# 2018 LT Headlights with severe condensation on the inside



## mean buzzen half dozen (May 13, 2018)

I washed my 2018 Cruze last weekend & noticed some condensation on my left headlight. 
BTW, what led bulbs did you put in & where did you get them?
Thanks


----------



## alanl11 (Apr 8, 2018)

mean buzzen half dozen said:


> I washed my 2018 Cruze last weekend & noticed some condensation on my left headlight.
> BTW, what led bulbs did you put in & where did you get them?
> Thanks


Anazon

https://www.amazon.com/gp/aw/d/B077B7GJ5J?psc=1&ref=yo_pop_mb_pd_title


These are pretty nice bulbs.Very bright

From reading there are vents in the lights so it's not the dust caps I think the problem is that the LED's dont fet hir enough to warm up the lenses so the housing gets hotter alowing the condensation .

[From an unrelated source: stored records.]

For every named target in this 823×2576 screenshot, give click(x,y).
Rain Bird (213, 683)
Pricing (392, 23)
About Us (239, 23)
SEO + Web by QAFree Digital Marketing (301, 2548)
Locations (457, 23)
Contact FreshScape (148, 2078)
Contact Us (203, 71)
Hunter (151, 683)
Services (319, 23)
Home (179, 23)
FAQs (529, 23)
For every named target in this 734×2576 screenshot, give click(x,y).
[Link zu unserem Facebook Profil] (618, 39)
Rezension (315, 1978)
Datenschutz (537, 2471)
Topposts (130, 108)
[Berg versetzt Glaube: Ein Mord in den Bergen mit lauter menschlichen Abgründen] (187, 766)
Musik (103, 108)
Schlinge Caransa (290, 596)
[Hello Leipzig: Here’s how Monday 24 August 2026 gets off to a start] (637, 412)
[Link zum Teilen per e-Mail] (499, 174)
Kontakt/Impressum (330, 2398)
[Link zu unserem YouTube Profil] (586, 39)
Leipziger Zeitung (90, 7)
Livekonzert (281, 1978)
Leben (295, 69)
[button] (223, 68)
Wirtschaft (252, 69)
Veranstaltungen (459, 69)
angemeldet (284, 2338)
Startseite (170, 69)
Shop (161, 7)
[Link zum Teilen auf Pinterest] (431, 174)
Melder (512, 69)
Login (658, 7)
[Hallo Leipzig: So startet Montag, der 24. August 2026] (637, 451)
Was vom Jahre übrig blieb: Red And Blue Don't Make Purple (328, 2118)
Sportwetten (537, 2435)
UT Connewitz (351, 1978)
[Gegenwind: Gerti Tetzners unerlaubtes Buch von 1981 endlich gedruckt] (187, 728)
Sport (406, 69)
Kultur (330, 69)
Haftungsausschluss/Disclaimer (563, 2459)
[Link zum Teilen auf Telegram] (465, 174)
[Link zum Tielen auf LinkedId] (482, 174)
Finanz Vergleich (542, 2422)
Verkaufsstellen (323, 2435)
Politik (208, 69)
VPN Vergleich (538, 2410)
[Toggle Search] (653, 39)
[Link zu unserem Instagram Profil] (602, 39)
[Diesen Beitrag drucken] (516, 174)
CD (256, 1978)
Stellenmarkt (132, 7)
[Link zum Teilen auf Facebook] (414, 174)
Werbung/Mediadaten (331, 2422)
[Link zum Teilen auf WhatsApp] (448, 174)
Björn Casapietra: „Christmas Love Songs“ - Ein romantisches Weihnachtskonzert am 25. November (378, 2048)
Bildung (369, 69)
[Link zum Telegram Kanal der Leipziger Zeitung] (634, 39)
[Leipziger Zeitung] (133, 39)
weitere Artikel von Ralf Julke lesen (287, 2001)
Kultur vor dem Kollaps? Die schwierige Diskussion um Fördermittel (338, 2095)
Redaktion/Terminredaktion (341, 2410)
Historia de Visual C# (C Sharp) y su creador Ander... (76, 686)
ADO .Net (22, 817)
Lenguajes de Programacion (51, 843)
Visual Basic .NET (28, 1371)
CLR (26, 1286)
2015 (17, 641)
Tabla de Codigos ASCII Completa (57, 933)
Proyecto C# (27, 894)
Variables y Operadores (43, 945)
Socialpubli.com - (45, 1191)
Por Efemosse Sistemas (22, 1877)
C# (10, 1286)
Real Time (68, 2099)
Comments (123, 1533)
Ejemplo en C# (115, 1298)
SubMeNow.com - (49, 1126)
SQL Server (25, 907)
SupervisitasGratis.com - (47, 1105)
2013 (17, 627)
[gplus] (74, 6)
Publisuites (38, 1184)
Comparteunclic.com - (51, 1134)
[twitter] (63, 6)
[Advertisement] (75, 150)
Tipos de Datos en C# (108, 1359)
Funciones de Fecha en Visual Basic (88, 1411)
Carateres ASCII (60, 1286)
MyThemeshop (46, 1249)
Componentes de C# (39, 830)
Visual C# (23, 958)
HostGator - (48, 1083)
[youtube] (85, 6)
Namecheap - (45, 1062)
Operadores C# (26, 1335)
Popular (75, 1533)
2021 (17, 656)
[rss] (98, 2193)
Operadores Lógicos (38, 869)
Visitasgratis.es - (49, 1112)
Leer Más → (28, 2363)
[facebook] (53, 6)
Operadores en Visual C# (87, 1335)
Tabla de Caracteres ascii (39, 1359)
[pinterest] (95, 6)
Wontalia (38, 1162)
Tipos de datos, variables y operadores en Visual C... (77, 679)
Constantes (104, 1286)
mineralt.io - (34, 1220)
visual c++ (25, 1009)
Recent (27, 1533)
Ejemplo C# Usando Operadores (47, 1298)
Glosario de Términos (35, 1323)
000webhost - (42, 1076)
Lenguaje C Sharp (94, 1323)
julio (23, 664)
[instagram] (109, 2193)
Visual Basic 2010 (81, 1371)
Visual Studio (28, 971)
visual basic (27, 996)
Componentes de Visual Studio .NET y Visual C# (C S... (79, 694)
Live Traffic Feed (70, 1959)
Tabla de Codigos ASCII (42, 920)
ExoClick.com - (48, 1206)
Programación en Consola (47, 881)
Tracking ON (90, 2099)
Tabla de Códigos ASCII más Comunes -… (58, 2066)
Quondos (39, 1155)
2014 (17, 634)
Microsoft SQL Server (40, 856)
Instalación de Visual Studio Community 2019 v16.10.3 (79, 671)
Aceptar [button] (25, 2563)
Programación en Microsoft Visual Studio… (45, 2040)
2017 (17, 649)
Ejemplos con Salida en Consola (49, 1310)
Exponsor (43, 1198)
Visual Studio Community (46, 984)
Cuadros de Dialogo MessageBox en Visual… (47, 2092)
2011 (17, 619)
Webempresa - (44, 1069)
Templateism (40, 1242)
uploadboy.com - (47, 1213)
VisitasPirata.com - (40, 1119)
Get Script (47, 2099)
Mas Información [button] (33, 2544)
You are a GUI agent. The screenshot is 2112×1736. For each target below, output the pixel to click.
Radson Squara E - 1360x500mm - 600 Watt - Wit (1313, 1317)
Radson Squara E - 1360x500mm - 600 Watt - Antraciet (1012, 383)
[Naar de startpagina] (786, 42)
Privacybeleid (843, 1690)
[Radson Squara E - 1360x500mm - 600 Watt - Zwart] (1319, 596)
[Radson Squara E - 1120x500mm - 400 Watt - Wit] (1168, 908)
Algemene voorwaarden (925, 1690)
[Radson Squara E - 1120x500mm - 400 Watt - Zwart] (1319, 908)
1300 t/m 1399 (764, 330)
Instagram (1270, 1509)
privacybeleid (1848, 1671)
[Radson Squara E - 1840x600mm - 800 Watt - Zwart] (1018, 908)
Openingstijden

Sent from my SM-G965U using Tapatalk


----------



## idtuner (Jun 2, 2018)

Just picked up my 2018 LT Hatch and it rained today - I noticed that too.... wonder if it will go away or maybe there was a bad batch of headlights out there that are leaky


----------



## 6speedTi (May 18, 2018)

I think it's a manufacturer problem. I was at the dealer last week walking around the lot looking at new Cruze vehicles. We had rain here in Florida quite a bit in the last 3 weeks. I noticed a cruze with condensation inside the light assembly. Not a good way to start a relationship with a new soon to be Cruze owner. I'm wondering if it's with both sedan and hatchback models and specific to a model year only.


----------



## jblackburn (Apr 14, 2012)

The headlights are a vented design. The condensation goes away when the headlights are used. 

Sent from my SM-G950U using Tapatalk


----------



## Taxman (Aug 10, 2017)

Like JB sez, turn on those 55W headlamp heaters for a while and it'll clear up.


----------



## alanl11 (Apr 8, 2018)

Taxman said:


> Like JB sez, turn on those 55W headlamp heaters for a while and it'll clear up.


I've switch to LED these dont heat up so much but they work so nice.

Sent from my SM-G965U using Tapatalk


----------



## karmatourer (Jul 6, 2018)

So it's not just mine doing it!!! I took some photos I was so surprised.


----------